::: PROVIDED RECORDS :::

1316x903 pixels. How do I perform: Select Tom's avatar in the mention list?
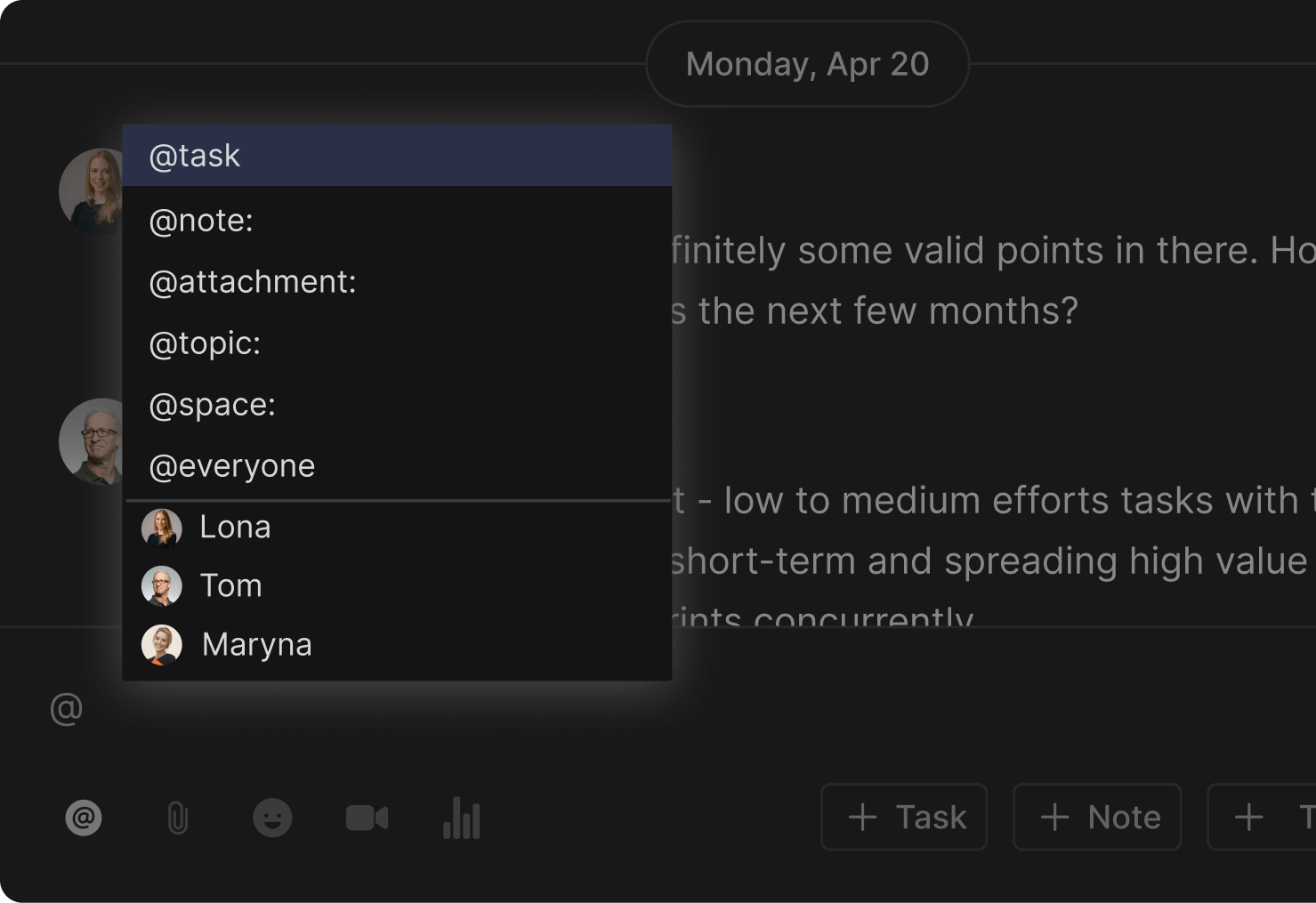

:::
::: PROVIDED RECORDS :::

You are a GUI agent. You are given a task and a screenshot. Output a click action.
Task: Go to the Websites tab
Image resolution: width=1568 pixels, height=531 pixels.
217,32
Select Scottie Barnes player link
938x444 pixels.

:::
::: PROVIDED RECORDS :::

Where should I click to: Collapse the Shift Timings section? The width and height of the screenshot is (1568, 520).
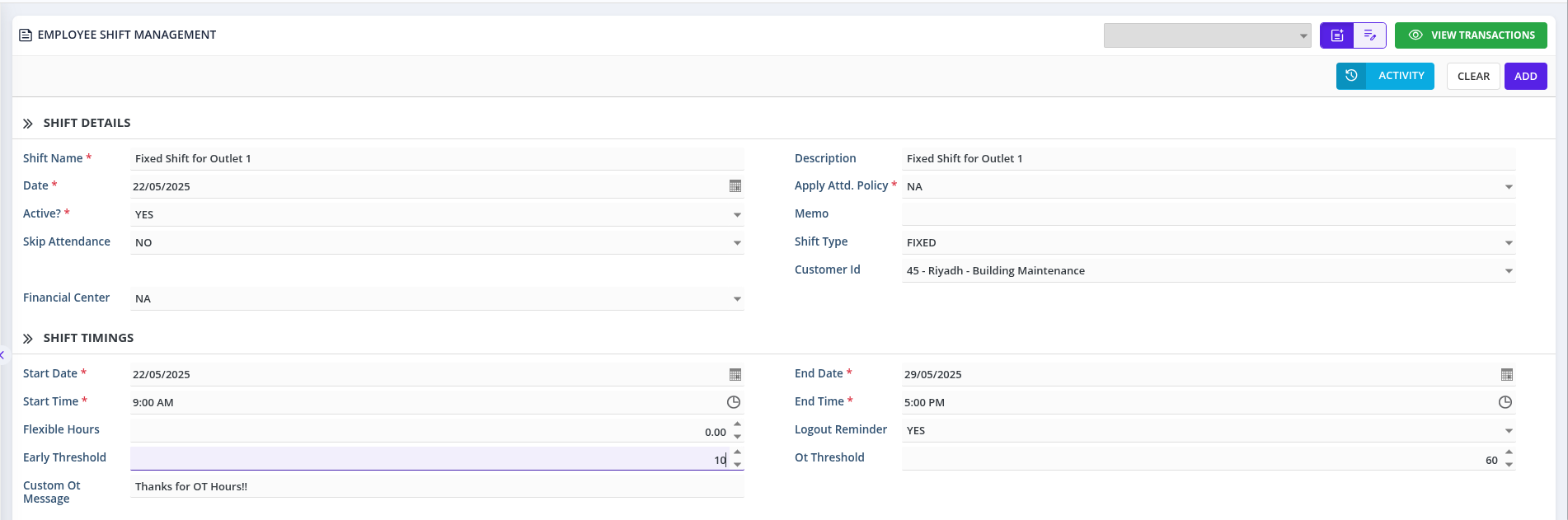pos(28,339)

:::

TO DO: In the data above, retype exactly and only the lines between the one holding "You are a GUI" and the one holding "938x444 pixels.", inclusive.

EXERCISE OUTPUT:
You are a GUI agent. You are given a task and a screenshot. Output a click action.
Task: Go to the Websites tab
Image resolution: width=1568 pixels, height=531 pixels.
217,32
Select Scottie Barnes player link
938x444 pixels.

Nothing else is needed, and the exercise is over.